9.1 Review of General Principles

Classical hypothesis testing is discussed in almost all introductory textbooks on statistics, and the reader is assumed be familiar with the basic concepts.⁴⁶ In this section we provide a brief and concise review of the general principles of classical hypothesis testing. In the following sections we apply these principles to answer questions about the GWN model parameters and assumptions.

9.1.1 Steps for hypothesis testing

The main steps for conducting a classical hypothesis test are as follows:

Specify the hypotheses to be tested: \[ H_{0}:\textrm{null hypothesis vs. }H_{1}:\textrm{alternative hypothesis.} \] The null hypothesis is the maintained hypothesis (what is assumed to be true) and is the hypothesis to be tested against the data. The alternative hypothesis specifies what is assumed to be true if the null hypothesis is false. This can be specific or vague depending on the context.
Specify the significance level of the test: \[ \alpha=\textrm{significance level}=\Pr(\textrm{Reject }H_{0}|H_{0}\,\textrm{is true}). \] The significance level of a test specifies the probability of making a certain type of decision error: rejecting the null hypothesis when the null hypothesis is, in fact, true. In practice, the significance level \(\alpha\) is chosen to be a small number like \(0.01\) or \(0.05\).
Construct a test statistic, \(S\), from the observed data whose probability distribution is known when \(H_{0}\) is true.
Use the test statistic \(S\) to evaluate the data evidence regarding the validity of \(H_{0}\). Typically, if \(S\) is a big number then there is strong data evidence against \(H_{0}\) and \(H_{0}\) should be rejected; otherwise, there is not strong data evidence against \(H_{0}\) and \(H_{0}\) should not be rejected.
- Decide to reject \(H_{0}\) at the specified significance level \(\alpha\) if the value of the test statistic \(S\) falls in the rejection region of the test. Usually, the rejection region for \(S\) is determined by a critical value \(cv_{\alpha}\) such that: \[\begin{eqnarray*} S & > & cv_{\alpha}\Rightarrow\mathrm{reject}\,H_{0},\\ S & \leq & cv_{\alpha}\Rightarrow\mathrm{do\,not\,reject}\,H_{0}. \end{eqnarray*}\] Smaller values of \(\alpha\) typically make \(cv_{\alpha}\) larger and require more data evidence (i.e., larger \(S\)) to reject \(H_{0}.\)
- Alternatively, decide to reject \(H_{0}\) at the specified significance level \(\alpha\) if the p-value of the test statistic \(S\) is less than \(\alpha\). The p-value of the statistic \(S\) is defined as the significance level at which the test is just rejected.

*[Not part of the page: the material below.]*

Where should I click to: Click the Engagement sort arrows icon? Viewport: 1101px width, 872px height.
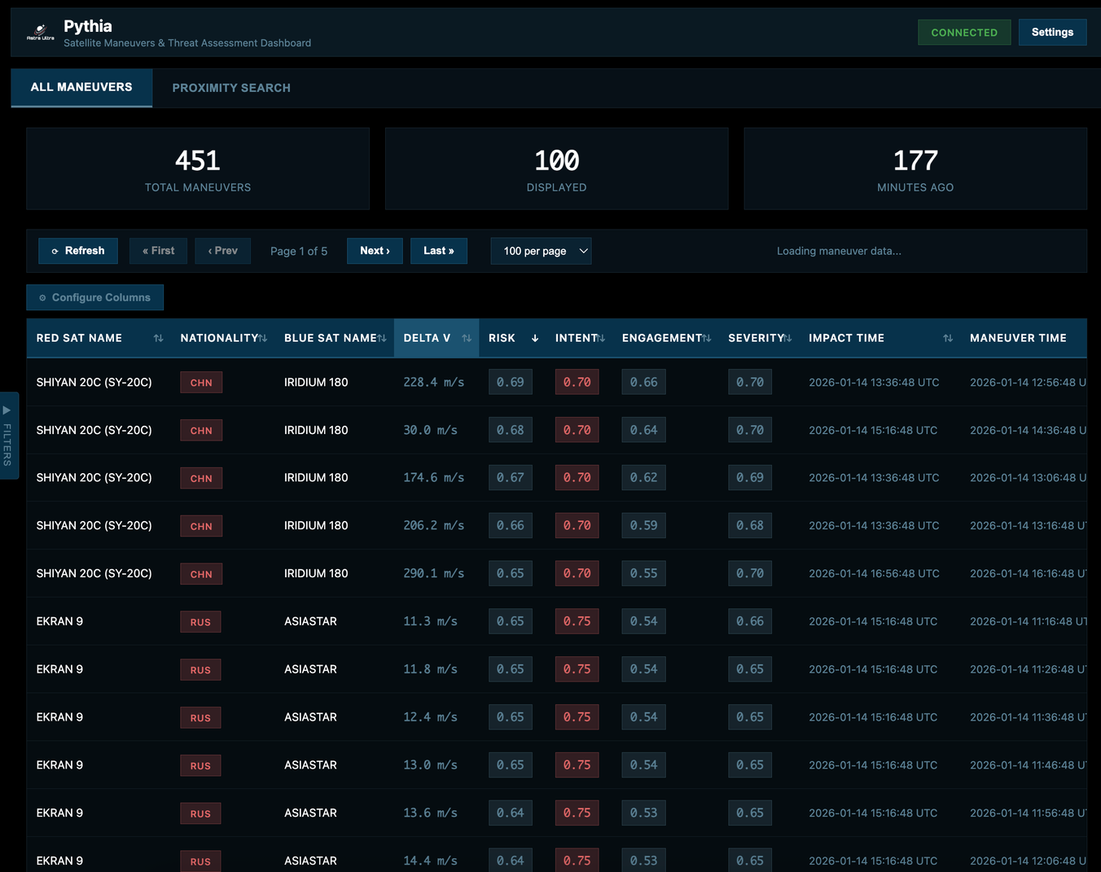pyautogui.click(x=706, y=338)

9.1.2 Hypothesis tests and decisions

Hypothesis testing involves making a decision: reject \(H_{0}\) or do not reject \(H_{0}.\) Notice that if the data evidence strongly favors \(H_{0}\) then we say “we do not reject \(H_{0}\)” instead of “accept \(H_{0}\)”. We can rarely know the truth with absolute certainty with a finite amount of data so it is more appropriate to say “do not reject \(H_{0}\)” than to say “accept \(H_{0}\).”⁴⁷

Table 9.1: Decision table for hypothesis testing
		Reality
		\(H_{0}\) is true	\(H_{0}\) is false
Decision	Reject \(H_{0}\)	Type I error	No error
	Do not reject \(H_{0}\)	No error	Type II error

Table 9.2 shows the \(2\times2\) decision table associated with hypothesis testing. In reality there are two states of the world: either \(H_{0}\) is true or it is not.⁴⁸ There are two decisions to make: reject \(H_{0}\) or don’t reject \(H_{0}.\) If the decision corresponds with reality then the correct decision is made and there is no decision error. This occurs in the off-diagonal elements of the table. If the decision and reality disagree then there is a decision error. These errors are in the diagonal elements of the table. Type I error results when the decision to reject \(H_{0}\) occurs when, in fact, \(H_{0}\) is true. Type II error happens when the decision not to reject \(H_{0}\) occurs when \(H_{0}\) is false. To put these types of errors in context, consider a jury in a capital murder trial in the US.⁴⁹ In the US, a defendant is considered innocent until proven guilty. Here, the null hypothesis to be tested is: \[ H_{0}:\textrm{defendant is innocent}. \] The alternative is: \[ H_{1}:\textrm{defendant is guilty}. \]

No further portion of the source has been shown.